WHAT NEEDS TO BE DONE: Transcribe the data in full, keeping each line exactly as it appears.

[Records from a collection]

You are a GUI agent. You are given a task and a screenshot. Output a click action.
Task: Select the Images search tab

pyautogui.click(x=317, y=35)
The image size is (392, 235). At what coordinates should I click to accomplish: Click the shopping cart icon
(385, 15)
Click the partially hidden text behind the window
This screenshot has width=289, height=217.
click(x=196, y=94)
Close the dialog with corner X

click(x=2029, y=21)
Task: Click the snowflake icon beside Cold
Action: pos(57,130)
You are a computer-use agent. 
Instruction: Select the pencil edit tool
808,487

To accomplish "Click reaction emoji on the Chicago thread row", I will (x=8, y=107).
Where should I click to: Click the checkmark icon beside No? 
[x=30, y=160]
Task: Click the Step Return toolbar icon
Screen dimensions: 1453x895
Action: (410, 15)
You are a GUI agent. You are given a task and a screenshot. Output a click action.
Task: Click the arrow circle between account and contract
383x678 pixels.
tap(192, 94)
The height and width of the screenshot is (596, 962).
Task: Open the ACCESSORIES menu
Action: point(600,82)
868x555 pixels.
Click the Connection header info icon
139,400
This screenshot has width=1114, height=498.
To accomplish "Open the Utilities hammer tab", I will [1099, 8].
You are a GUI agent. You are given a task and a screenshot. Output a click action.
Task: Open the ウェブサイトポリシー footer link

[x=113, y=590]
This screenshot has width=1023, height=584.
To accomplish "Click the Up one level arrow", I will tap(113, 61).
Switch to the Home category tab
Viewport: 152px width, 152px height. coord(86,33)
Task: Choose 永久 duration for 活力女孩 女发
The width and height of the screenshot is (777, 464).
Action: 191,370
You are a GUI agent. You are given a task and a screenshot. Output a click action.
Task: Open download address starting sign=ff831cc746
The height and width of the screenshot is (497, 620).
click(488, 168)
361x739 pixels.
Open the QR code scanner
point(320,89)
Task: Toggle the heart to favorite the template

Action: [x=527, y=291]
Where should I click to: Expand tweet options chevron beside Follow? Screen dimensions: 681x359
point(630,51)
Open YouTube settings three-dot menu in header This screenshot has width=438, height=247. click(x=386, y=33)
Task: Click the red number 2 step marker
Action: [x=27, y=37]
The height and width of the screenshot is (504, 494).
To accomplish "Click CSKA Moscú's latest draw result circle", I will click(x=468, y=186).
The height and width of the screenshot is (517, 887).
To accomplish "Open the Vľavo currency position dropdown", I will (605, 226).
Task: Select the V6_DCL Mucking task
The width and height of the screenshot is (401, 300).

OUTPUT OF THE TASK:
You are a GUI agent. You are given a task and a screenshot. Output a click action.
Task: Select the Images search tab

pyautogui.click(x=317, y=35)
The image size is (392, 235). At what coordinates should I click to accomplish: Click the shopping cart icon
(385, 15)
Click the partially hidden text behind the window
This screenshot has width=289, height=217.
click(x=196, y=94)
Close the dialog with corner X

click(x=2029, y=21)
Task: Click the snowflake icon beside Cold
Action: pos(57,130)
You are a computer-use agent. 
Instruction: Select the pencil edit tool
808,487

To accomplish "Click reaction emoji on the Chicago thread row", I will (x=8, y=107).
Where should I click to: Click the checkmark icon beside No? 
[x=30, y=160]
Task: Click the Step Return toolbar icon
Screen dimensions: 1453x895
Action: (410, 15)
You are a GUI agent. You are given a task and a screenshot. Output a click action.
Task: Click the arrow circle between account and contract
383x678 pixels.
tap(192, 94)
The height and width of the screenshot is (596, 962).
Task: Open the ACCESSORIES menu
Action: point(600,82)
868x555 pixels.
Click the Connection header info icon
139,400
This screenshot has width=1114, height=498.
To accomplish "Open the Utilities hammer tab", I will [1099, 8].
You are a GUI agent. You are given a task and a screenshot. Output a click action.
Task: Open the ウェブサイトポリシー footer link

[x=113, y=590]
This screenshot has width=1023, height=584.
To accomplish "Click the Up one level arrow", I will tap(113, 61).
Switch to the Home category tab
Viewport: 152px width, 152px height. coord(86,33)
Task: Choose 永久 duration for 活力女孩 女发
The width and height of the screenshot is (777, 464).
Action: 191,370
You are a GUI agent. You are given a task and a screenshot. Output a click action.
Task: Open download address starting sign=ff831cc746
The height and width of the screenshot is (497, 620).
click(488, 168)
361x739 pixels.
Open the QR code scanner
point(320,89)
Task: Toggle the heart to favorite the template

Action: [x=527, y=291]
Where should I click to: Expand tweet options chevron beside Follow? Screen dimensions: 681x359
point(630,51)
Open YouTube settings three-dot menu in header This screenshot has width=438, height=247. click(x=386, y=33)
Task: Click the red number 2 step marker
Action: [x=27, y=37]
The height and width of the screenshot is (504, 494).
To accomplish "Click CSKA Moscú's latest draw result circle", I will click(x=468, y=186).
The height and width of the screenshot is (517, 887).
To accomplish "Open the Vľavo currency position dropdown", I will (605, 226).
Task: Select the V6_DCL Mucking task
The width and height of the screenshot is (401, 300).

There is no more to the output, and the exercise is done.